CONSIGNE => Pouvez-vous recopier intégralement, sans la moindre modification, le texte sur les conséquences de la crise des pharmacies pour les patients ?

TEXTE FOURNI =>
Quel impact sur les patients ?
Pour les professionnels de santé, cette crise pose une question cruciale : quelles seront les conséquences pour les patients ? Les pharmacies de proximité sont un pilier de l’accès aux soins, notamment dans les zones rurales où elles compensent l’absence d’autres structures médicales. Une réduction de leur viabilité pourrait limiter la disponibilité des médicaments et des services de prévention, affectant particulièrement les patients chroniques et les personnes âgées.
Les actions de grève, bien que stratégiques, risquent de compliquer l’accès aux traitements. La grève du tiers payant, par exemple, pourrait pénaliser les patients à faible revenu, contraints d’avancer les frais. De même, la suspension des vaccinations en officine pourrait freiner les campagnes de santé publique. « Ces actions, difficiles pour les professionnels et les patients, illustreront le futur qui nous est promis », préviennent les syndicats dans leur communiqué du 17 juillet.

DONNÉES DU CORPUS =>
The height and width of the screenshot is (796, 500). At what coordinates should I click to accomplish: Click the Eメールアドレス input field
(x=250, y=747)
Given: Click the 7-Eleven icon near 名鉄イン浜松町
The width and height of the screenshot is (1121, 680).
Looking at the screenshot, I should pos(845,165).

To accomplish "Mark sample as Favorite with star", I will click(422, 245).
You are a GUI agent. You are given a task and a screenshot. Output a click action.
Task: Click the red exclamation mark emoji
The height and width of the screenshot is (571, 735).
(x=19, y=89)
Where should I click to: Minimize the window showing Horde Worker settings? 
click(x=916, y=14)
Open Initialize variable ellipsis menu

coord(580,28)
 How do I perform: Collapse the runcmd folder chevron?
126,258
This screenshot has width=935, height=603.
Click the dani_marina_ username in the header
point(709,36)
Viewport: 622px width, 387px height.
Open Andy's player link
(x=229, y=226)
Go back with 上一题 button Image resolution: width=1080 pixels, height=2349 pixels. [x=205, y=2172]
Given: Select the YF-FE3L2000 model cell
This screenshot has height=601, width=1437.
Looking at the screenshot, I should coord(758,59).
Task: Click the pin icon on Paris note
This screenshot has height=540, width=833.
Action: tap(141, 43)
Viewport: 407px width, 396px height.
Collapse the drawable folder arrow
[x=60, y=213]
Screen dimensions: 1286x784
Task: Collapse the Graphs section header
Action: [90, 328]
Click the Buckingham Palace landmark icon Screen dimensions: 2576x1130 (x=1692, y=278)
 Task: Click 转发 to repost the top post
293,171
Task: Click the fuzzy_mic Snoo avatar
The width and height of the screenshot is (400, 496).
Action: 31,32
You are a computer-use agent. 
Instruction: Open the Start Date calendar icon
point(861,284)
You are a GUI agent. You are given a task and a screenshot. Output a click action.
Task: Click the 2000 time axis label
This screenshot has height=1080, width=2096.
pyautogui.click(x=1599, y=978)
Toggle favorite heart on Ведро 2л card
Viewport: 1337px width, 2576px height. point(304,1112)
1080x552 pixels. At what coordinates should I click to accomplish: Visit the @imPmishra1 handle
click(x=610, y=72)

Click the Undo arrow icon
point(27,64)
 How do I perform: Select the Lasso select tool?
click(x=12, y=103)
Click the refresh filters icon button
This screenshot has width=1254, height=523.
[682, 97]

RÉPONSE ATTENDUE =>
Quel impact sur les patients ?
Pour les professionnels de santé, cette crise pose une question cruciale : quelles seront les conséquences pour les patients ? Les pharmacies de proximité sont un pilier de l’accès aux soins, notamment dans les zones rurales où elles compensent l’absence d’autres structures médicales. Une réduction de leur viabilité pourrait limiter la disponibilité des médicaments et des services de prévention, affectant particulièrement les patients chroniques et les personnes âgées.
Les actions de grève, bien que stratégiques, risquent de compliquer l’accès aux traitements. La grève du tiers payant, par exemple, pourrait pénaliser les patients à faible revenu, contraints d’avancer les frais. De même, la suspension des vaccinations en officine pourrait freiner les campagnes de santé publique. « Ces actions, difficiles pour les professionnels et les patients, illustreront le futur qui nous est promis », préviennent les syndicats dans leur communiqué du 17 juillet.